**Action item**: From the piece about a nephew lost to cancer, write out the passage between "My brother can't" and "gift it is.", inclusive, word for word.

**Extract**:
Start of Block

I am the Auntie of a child lost through an aggressive cancer.

I was reading a story about Bionicles to my 14 year old nephew minutes before he died. The cancer was so advanced and had ravaged him completely - a stranger to this scene beside his bed might have wondered why I was bothering to read a story to a child so obviously and completely close to leaving us all. But his favorite Bionicles surrounded us in his room, they were his passion in his short life. His mother, my sister in law, walked past his bedroom door and gave me the thumbs up - she thought it was a good idea, too.

I finished the story and his Mum sat with him alone. Minutes later she cried out he was gone. I rushed in to see a tear forming in the corner of his eye...I'll never forget this.

The following events - the people who came to take him away, the phone calls that had to be made, the friends who seemed to just appear at the front door....it blurred into one surreal memory which, today, comes back. Today is the anniversary of Cameron's passing and for some reason this website appears on my Facebook page and gives me an opportunity to say what I have wanted to say for four years.

Cameron's journey changed me. There is a section of gravel road on my daily walk dedicated to Cam. It was here I cried for the very first time after my brother called and told me Cam was very sick. There are so many times I walk that road and think of the day he passed away. Nobody had a chance to watch him grow into the beautiful man he was destined to be. I have a son close to his age now and it is so sad to say that Cam's death has made me appreciate my son's very existence even more. I think about exactly that, a lot.

I don't know why I agonise over the guilt I feel when my brother, who just couldn't cope with this tragedy, has a lucid moment where he looks misty-eyed at my son and I know exactly what he is thinking.

My brother can't move on .... I have lost him completely despite my efforts to help him. The fallout from this tragedy has been completely exhausting for me, my husband, my children and my mother.

But my sister In law is amazing. She is strong and resilient and has her own way of dealing with her grief. I respect her and I always want her in my life. I also have a beautiful niece who I would like to think I have a special relationship with.

This thing called cancer isn't just about an insidious disease. It's about moving people to do extraordinary things. Things we would never have dreamed we would do, or need to do. What a strange gift it is.

The opportunity I took to tell my Auntie story on this website is testament to this.

End of Block

**Given information**:
Start of Block

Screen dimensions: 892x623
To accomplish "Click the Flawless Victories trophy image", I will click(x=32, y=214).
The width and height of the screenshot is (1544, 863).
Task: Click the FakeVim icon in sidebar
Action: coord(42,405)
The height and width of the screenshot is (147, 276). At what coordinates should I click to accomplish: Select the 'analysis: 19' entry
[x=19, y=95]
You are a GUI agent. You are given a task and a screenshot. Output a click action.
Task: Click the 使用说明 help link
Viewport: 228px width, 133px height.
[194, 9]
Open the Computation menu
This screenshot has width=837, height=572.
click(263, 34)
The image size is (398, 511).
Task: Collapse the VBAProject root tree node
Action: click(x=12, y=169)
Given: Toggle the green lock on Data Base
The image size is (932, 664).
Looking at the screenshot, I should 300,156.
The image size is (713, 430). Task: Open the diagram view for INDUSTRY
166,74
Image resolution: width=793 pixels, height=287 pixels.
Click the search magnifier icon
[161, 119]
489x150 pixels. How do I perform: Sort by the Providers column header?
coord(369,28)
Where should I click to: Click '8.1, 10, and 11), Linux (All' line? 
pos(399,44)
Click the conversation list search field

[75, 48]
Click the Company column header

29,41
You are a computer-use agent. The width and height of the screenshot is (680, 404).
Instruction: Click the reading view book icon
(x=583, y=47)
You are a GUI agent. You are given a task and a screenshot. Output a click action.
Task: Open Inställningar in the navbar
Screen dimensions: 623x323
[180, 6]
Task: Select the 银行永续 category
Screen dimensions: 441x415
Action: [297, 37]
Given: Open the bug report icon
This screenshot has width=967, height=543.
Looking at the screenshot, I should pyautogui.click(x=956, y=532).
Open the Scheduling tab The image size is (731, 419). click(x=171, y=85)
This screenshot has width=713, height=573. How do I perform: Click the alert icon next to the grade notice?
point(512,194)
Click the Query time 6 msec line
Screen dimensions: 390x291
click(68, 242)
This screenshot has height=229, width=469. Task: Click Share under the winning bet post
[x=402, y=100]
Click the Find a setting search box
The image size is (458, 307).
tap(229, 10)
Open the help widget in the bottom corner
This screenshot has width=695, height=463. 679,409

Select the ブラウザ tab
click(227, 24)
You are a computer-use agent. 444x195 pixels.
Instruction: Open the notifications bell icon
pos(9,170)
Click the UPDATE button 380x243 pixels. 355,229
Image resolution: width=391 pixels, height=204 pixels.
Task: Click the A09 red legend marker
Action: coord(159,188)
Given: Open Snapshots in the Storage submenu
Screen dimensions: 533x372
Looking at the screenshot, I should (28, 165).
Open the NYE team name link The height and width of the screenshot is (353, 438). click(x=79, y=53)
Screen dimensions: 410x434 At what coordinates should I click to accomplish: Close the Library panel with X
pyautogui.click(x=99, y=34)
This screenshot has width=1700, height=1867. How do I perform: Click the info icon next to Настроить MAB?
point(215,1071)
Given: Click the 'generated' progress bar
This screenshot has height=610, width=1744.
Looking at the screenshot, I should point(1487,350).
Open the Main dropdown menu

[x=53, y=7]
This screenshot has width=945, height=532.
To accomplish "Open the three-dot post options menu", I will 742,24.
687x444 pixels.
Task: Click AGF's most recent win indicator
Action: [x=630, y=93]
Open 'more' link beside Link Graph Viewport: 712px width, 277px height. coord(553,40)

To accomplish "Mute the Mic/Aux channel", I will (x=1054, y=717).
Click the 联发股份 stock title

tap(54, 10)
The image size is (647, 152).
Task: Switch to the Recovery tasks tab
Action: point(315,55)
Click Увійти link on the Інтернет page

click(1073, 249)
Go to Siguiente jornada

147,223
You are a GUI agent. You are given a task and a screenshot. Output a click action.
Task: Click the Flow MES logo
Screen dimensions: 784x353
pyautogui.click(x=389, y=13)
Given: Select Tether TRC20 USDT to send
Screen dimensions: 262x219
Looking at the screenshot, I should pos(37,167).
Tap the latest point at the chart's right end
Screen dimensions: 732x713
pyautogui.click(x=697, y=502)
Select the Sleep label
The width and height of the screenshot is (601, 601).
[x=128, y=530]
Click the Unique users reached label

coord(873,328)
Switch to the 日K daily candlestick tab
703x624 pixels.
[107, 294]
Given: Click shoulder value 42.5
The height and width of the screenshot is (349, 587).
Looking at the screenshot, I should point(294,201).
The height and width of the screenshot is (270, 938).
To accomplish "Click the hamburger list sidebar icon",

End of Block

**Output for this exercise**:
My brother can't move on .... I have lost him completely despite my efforts to help him. The fallout from this tragedy has been completely exhausting for me, my husband, my children and my mother.

But my sister In law is amazing. She is strong and resilient and has her own way of dealing with her grief. I respect her and I always want her in my life. I also have a beautiful niece who I would like to think I have a special relationship with.

This thing called cancer isn't just about an insidious disease. It's about moving people to do extraordinary things. Things we would never have dreamed we would do, or need to do. What a strange gift it is.